The decision of whether to ground a single end or both ends of your signal cable depends on whether it is carrying digital or analog signals. For digital signals (such as an encoder) it is generally best practice to ground both ends of the shield because this best mitigates the capacitive coupling that I mention above. The ground loop currents that are generated typically don’t have as much of an effect on the digital signals. If the signal cable is carrying analog signals it is best practice to only ground the inverter end of the shielded cable.

That being said, the most effective mitigation is to ensure systematic physical separation of power and signal cables. If you have a power and signal cable running parallel to each other the full distance back to your ODrive then the noise will couple from the power cable to the signal cable. It’s just a matter of whether it will be enough to cause missed or extra counts on your encoder input. Separate the two cables as much as possible to reduce noise coupling between them.

It is also good to ensure you use cables that have finely stranded shielding and that shielding is clamped to your ground points using a large contact area. The fine stranding and large contact area ensure a low impedance path to ground for the high frequency noise that your shield is hopefully preventing from coupling onto your signal conductors.

Lastly, magnetic fields couple onto electric signals through cable loops. For this reason it is generally best practice to not loop excess cable as this increases the potential for inductive coupling to occur. If you have excess cabling it is best to use a zig zag pattern or something where you aren’t creating cable loops.

Ryan


#3

One other point. It is usually also good to use finely stranded shielding on your motor power cables in addition to your signal cables. This has the effect of reducing the emission of noise rather than the reception. Two sides to the same problem.

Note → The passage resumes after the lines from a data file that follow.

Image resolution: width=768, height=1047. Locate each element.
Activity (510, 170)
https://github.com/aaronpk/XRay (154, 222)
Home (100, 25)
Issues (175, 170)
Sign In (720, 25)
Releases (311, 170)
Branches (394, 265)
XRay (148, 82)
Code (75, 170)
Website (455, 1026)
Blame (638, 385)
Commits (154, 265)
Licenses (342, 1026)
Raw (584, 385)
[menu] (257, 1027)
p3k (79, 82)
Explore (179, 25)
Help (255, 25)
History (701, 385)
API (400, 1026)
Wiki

Most of your hobby applications won’t have a nice conductive ground plane right underneath your machine like you see in most industrial applications. Without this, it is best to ensure a low inductance conduction path exists between your motor case and the odrive board. This is usually done by using shielded power cables and tying one end of the shield to the motor case and the other to the a grounding point on the odrive board using a large contact area at both connection points.


#4

I knew this would be a lively subject. I have done quite a bit of researching on this and there are a lot of considerations to think about. I am gonna let this simmer for a while and see what else people have to say about it. Does anyone know how the cable for the CUI AMT10 series is configured?


#5

Definitely is a lively subject. I should say that all of the things that I mention above are considered best practice. Most of it is geared toward high voltage industrial applications where you are running the drives off of a 600-800 VDC bus. Not following best practice isn’t necessarily going to break your system, and things may be more forgiving at 48VDC, but if you do run into noise issues they can become real head scratchers. It’s rare when you run into a situation where you can immediately and with confidence claim that your system isn’t running right due to noise coupling onto your signals.


#6

Hi Bart, I have been using 6 AMT encoders (AMT203) with 3 ODrives and the encoder cables are routed right next to the power cables without any shielding. Here are some things that I noticed:

  1. noise induced from switching was especially pronounced in the Z signal (not just spikes but you can see sqaure waves on the scope) and would almost always trigger “ERROR_CONTROL_DEADLINE_MISSED” (axis0 encoder Z pulse causing error in axis1 and vice versa)
  2. noise on A and B lines are definitely visible on the oscilloscope, but compared to Z pulse they are tiny jitters and wasn’t drifting the encoder counts on ODrive as far as I can confirm with AMT203’s absolute readings (I do have 150nF caps on A, B).
  3. Some motors cause a lot more noise in the encoder line than others.
    I have one motor that vibrates when trying to hold position and it induces a lot more noise than others.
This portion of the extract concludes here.